Sementara untuk bidang kesehatan, kegunaannya mendukung program Jaminan Kesehatan Nasional (JKN), terutama peningkatan kuantitas dan kualitas layanan kesehatan dan pemulihan perekonomian di daerah.

Sedangkan pada PMK sebelumnya, kata Hartopo, PMK Nomor 7/PMK.07/2020, DBHCHT diprioritaskan pada bidang kesehatan untuk mendukung program Jaminan Kesehatan Nasional paling sedikit sebesar 50 persen. Itu pun masih ada anggaran yang tidak terserap sepenuhnya.

“Itu saja kita masih ada SILPA tahun 2020 yang kita terapkan di 2021 ada Rp 69,7 miliar. Apalagi dengan PMK 206, sangat susah dalam penyerapannya,” ungkapnya.

Menurut Hartopo, dana cukai bisa terserap bila Kudus memiliki petani tembakau. Padahal, Kudus hanya memiliki buruh pabrik rokok. Di mana jumlahnya lebih dari 71 ribu jiwa. Sehingga penyerapan DBHCHT ini, dikatakan Hartopo, tetap sulit untuk dilakukan.

“Harapannya dengan PMK, kalau peruntukannya seperti ini terus, kita susah. Terkait masalah pendidikan dan latihan harus benar-benar dari buruh rokok. Pemberian hibah, kambing, ayam, lele, diperuntukkan bagi keluarga buruh rokok. Lainnya tidak bisa. Ini penyerapannya susah sekali. Padahal untuk buruh rokok di Kudus ini, walaupun banyak dalam mencari nafkah, kondisinya tidak bisa mendominasi semua di Kudus. Masih ada masyarakat lain yang juga membutuhkan. Penyerapannya tidak bisa signifikan. Harapan kami PMK 206 segera diubah peruntukannya,” tutur Hartopo.

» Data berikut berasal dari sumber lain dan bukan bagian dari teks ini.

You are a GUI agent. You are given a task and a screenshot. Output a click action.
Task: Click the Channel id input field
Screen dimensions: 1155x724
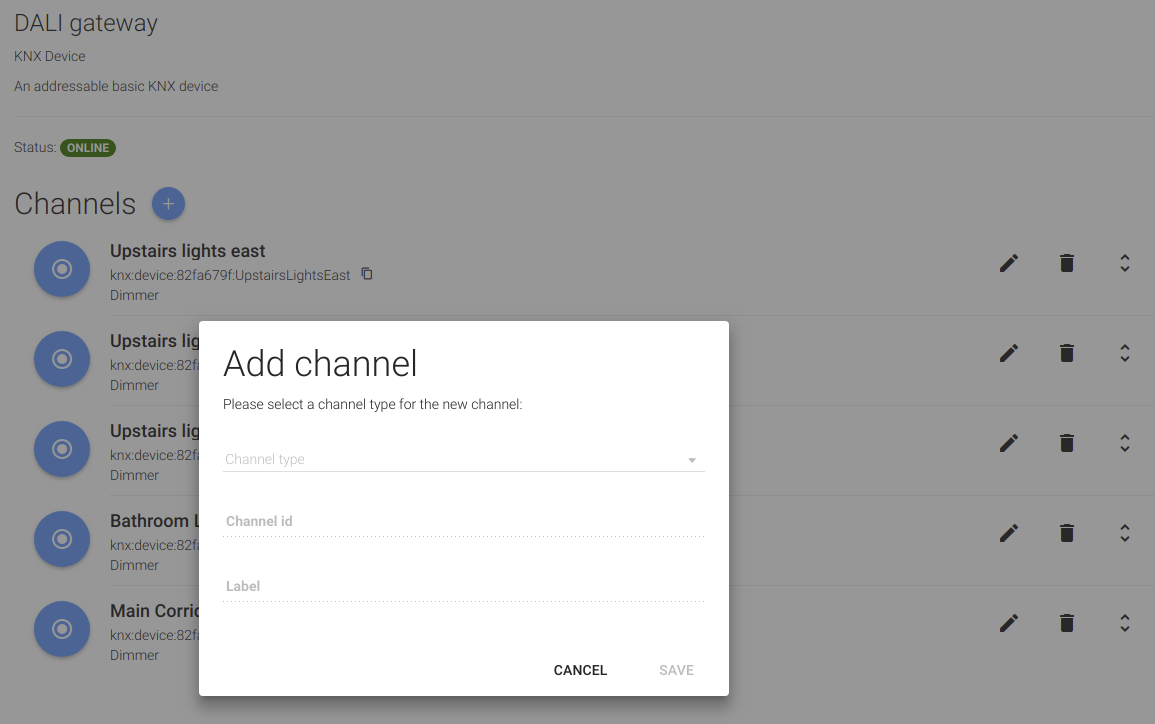click(463, 522)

Dana Bagi Hasil Cukai Hasil Tembakau (DBHCHT) di Kabupaten Kudus sendiri, kata Hartopo mendapat alokasi sebanyak Rp 155 miliar. Akan tetapi, pemanfaatannya tidak bisa digunakan untuk program prioritas seperti pembangunan infrastruktur dan kesehatan. Hal itu dikarenakan, dalam PMK 206/PMK.07/2020, DBHCHT diperuntukkan sebanyak 50% untuk bidang kesejahteraan masyarakat, 25% untuk bidang kesehatan, dan 25% untuk penegakan hukum.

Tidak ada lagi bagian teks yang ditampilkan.